Recorded data
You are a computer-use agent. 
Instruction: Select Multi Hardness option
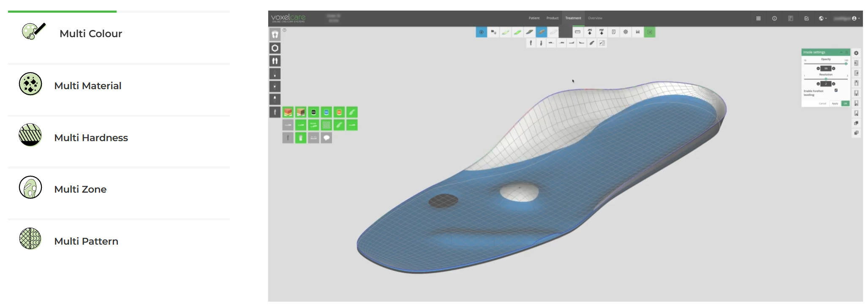(x=91, y=138)
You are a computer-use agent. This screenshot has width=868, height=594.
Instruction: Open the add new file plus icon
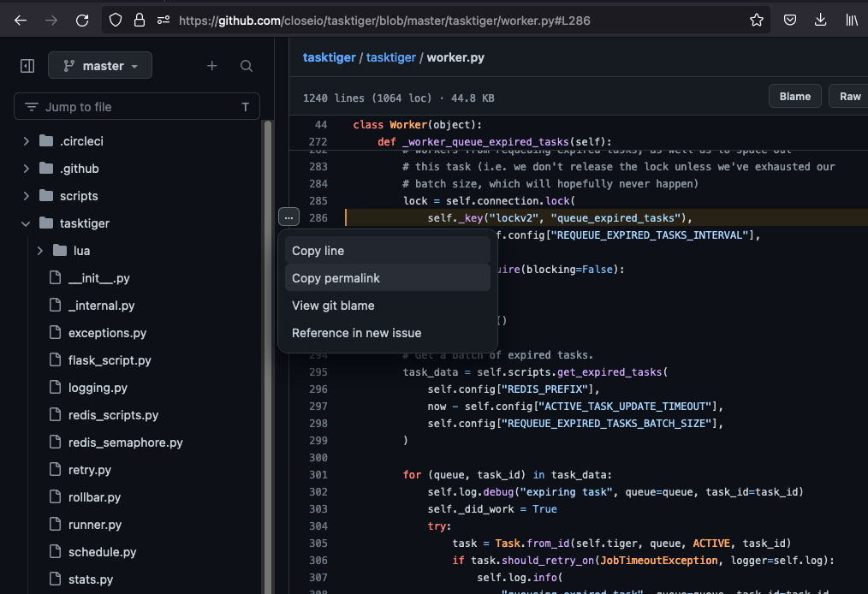click(x=211, y=65)
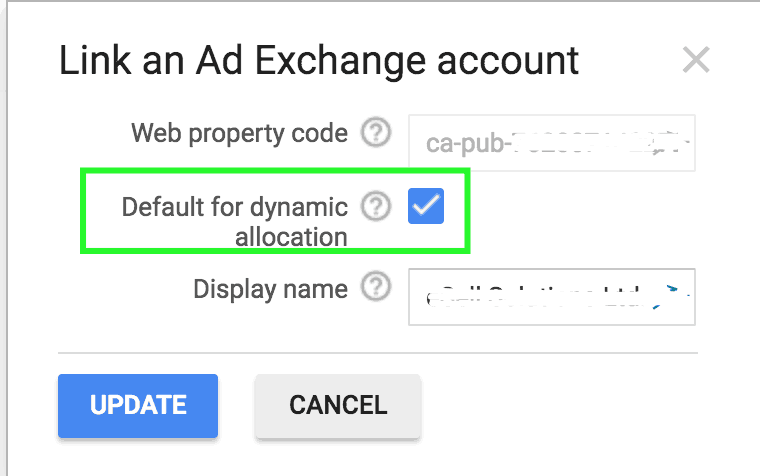Click inside the Web property code field
The image size is (760, 476).
click(552, 143)
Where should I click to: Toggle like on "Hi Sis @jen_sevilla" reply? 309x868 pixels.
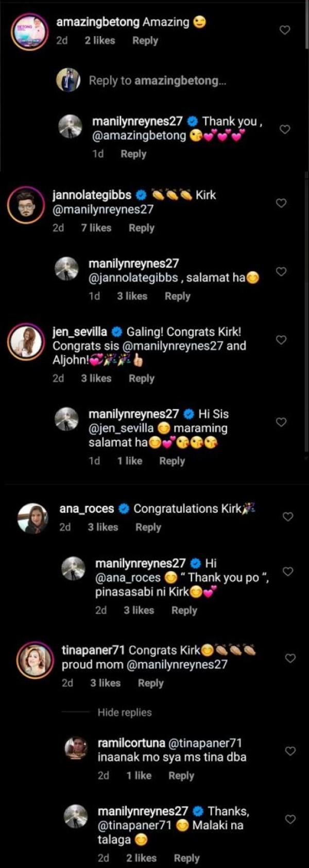[x=281, y=422]
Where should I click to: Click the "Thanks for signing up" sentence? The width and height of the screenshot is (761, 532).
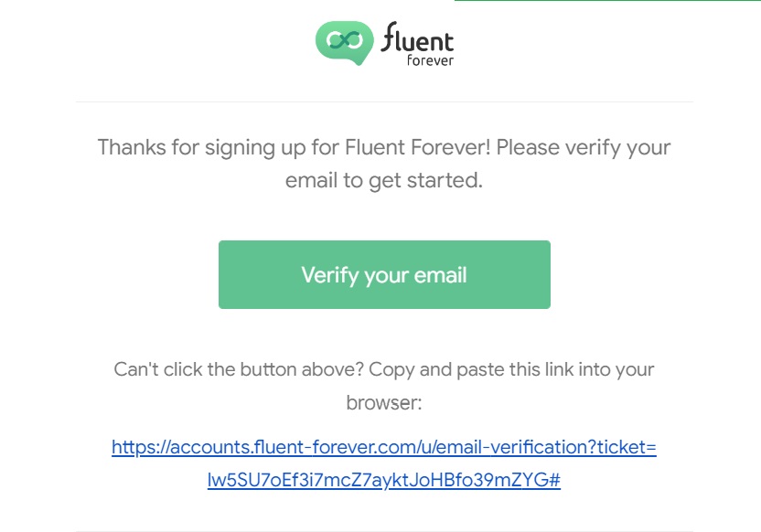pos(220,147)
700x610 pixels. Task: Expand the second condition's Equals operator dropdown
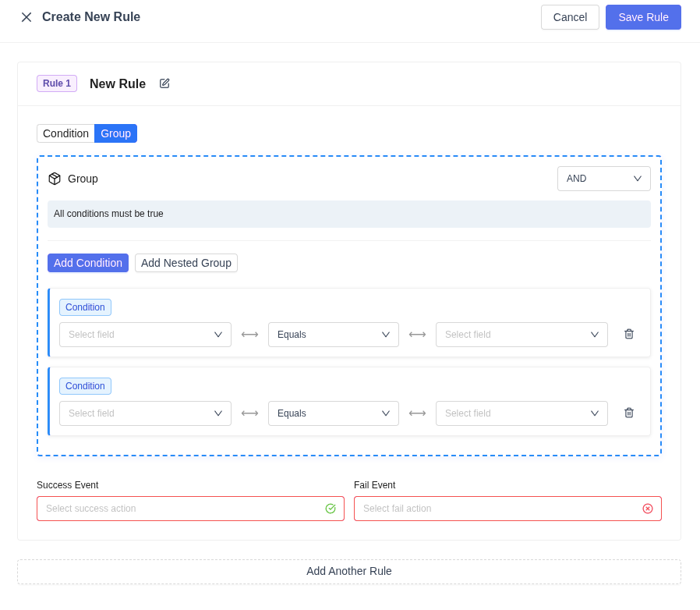333,413
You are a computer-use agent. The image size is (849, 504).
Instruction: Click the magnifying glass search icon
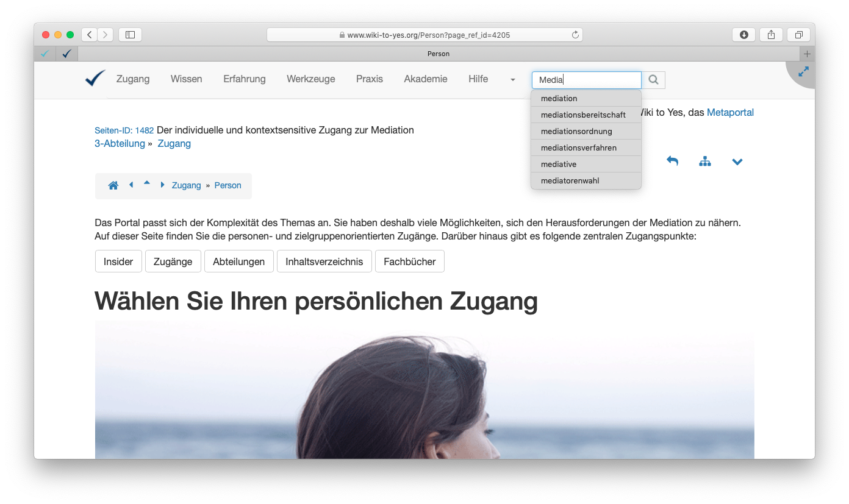(x=653, y=79)
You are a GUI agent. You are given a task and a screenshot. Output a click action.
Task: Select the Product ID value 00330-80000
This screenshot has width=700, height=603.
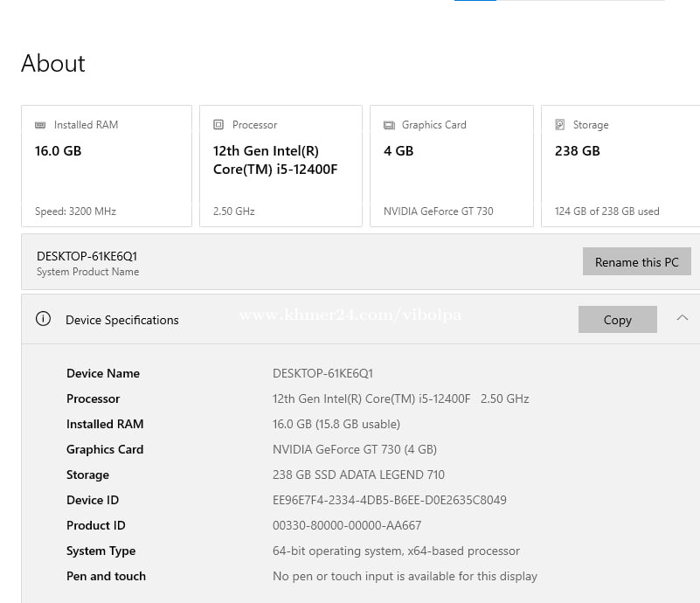tap(347, 525)
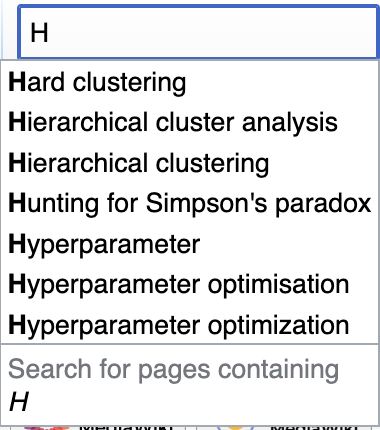This screenshot has width=380, height=430.
Task: Click Search for pages containing H
Action: point(190,385)
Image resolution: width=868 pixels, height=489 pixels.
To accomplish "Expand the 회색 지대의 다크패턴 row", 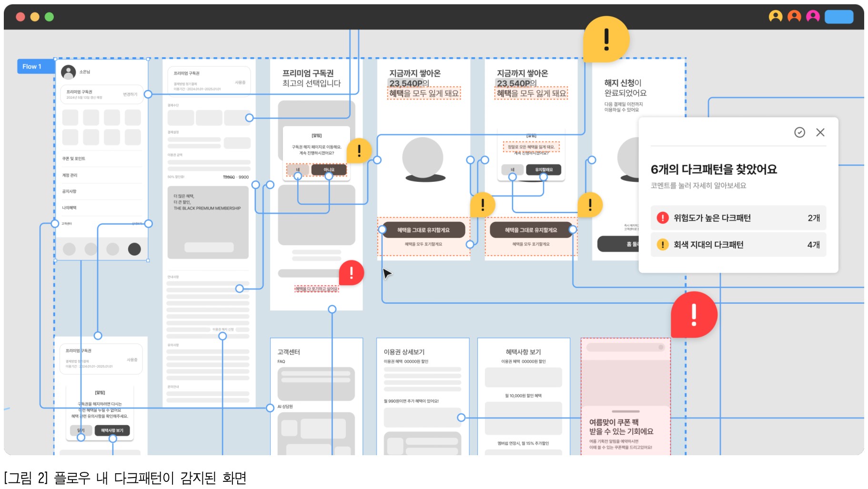I will (738, 245).

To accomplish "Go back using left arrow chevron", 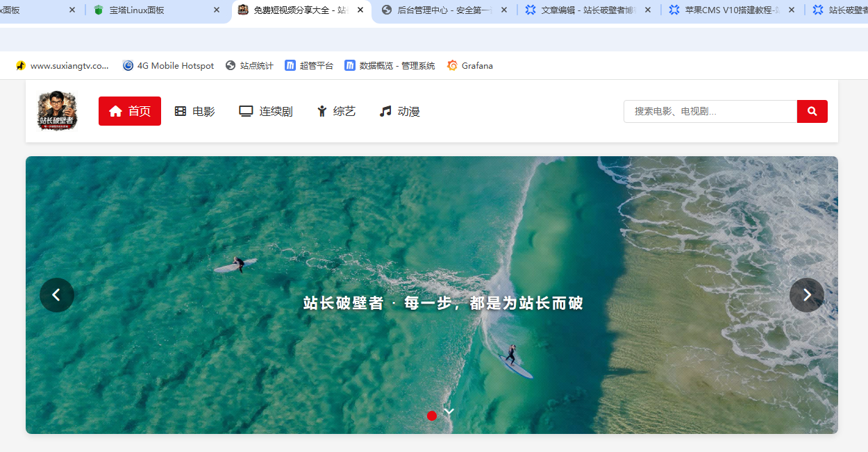I will pyautogui.click(x=57, y=294).
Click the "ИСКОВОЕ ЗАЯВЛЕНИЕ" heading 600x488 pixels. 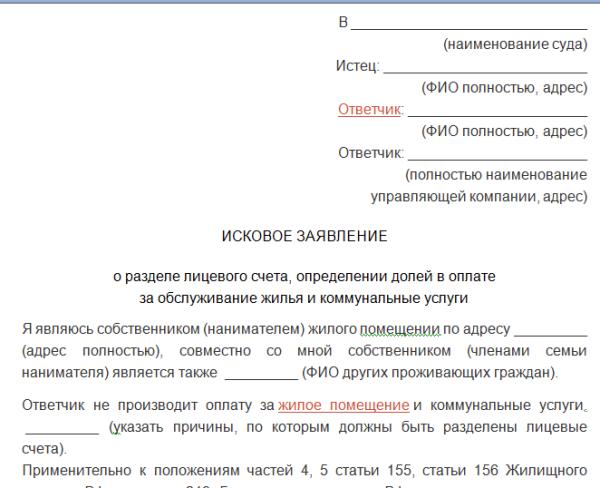point(303,237)
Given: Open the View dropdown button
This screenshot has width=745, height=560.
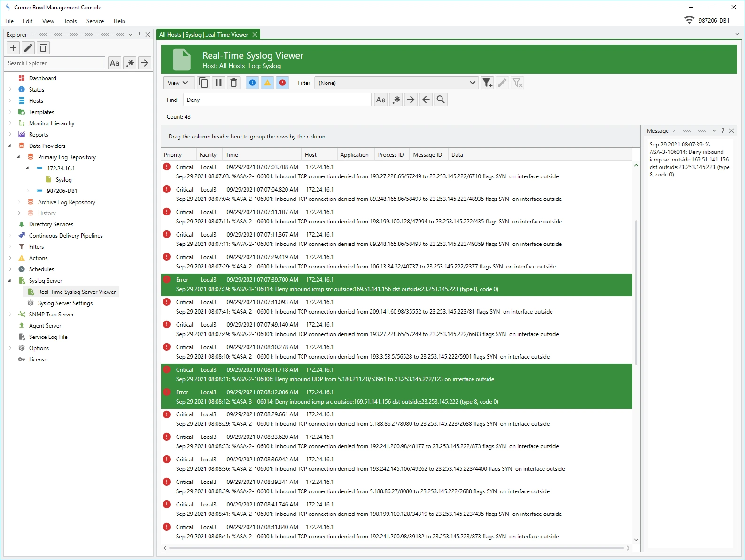Looking at the screenshot, I should coord(178,83).
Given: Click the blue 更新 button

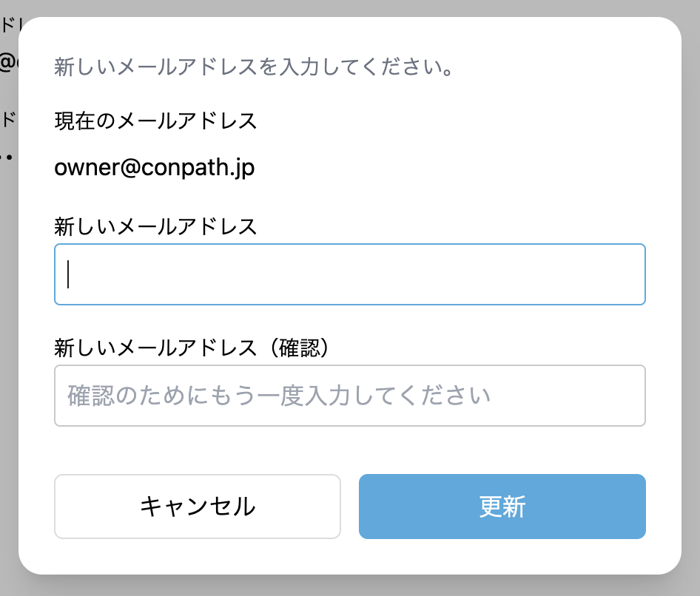Looking at the screenshot, I should (x=502, y=507).
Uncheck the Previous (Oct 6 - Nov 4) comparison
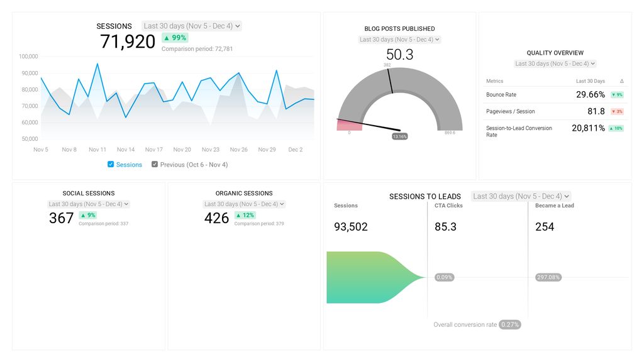 [x=155, y=164]
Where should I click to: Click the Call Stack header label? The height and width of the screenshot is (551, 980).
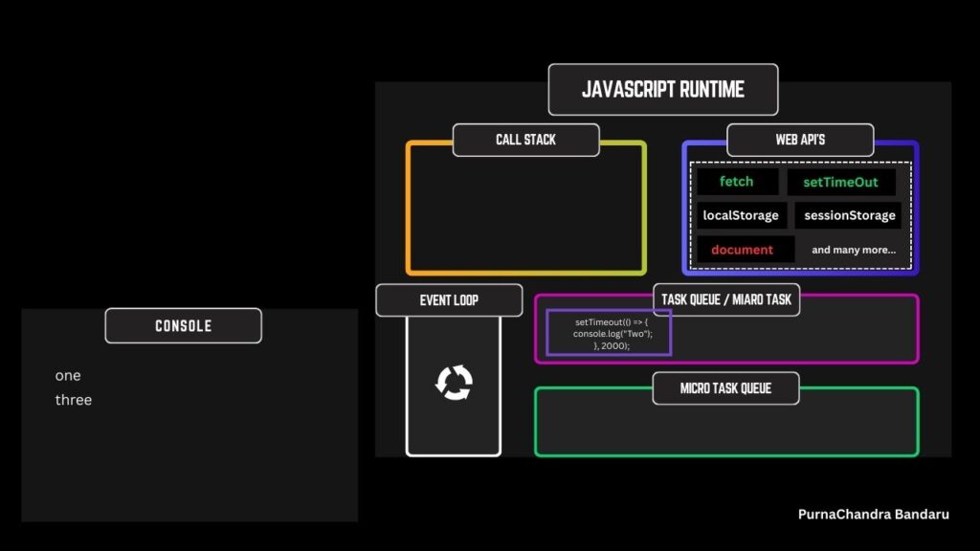525,140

DIRECTIONS FOR THIS TASK: Copy every line of the data above in which the string "computer" appears.

SOLUTION BELOW:
You are a computer-use agent. 
You are a computer-use agent. This screenshot has width=868, height=594.
You are a computer-use agent. The image size is (849, 504).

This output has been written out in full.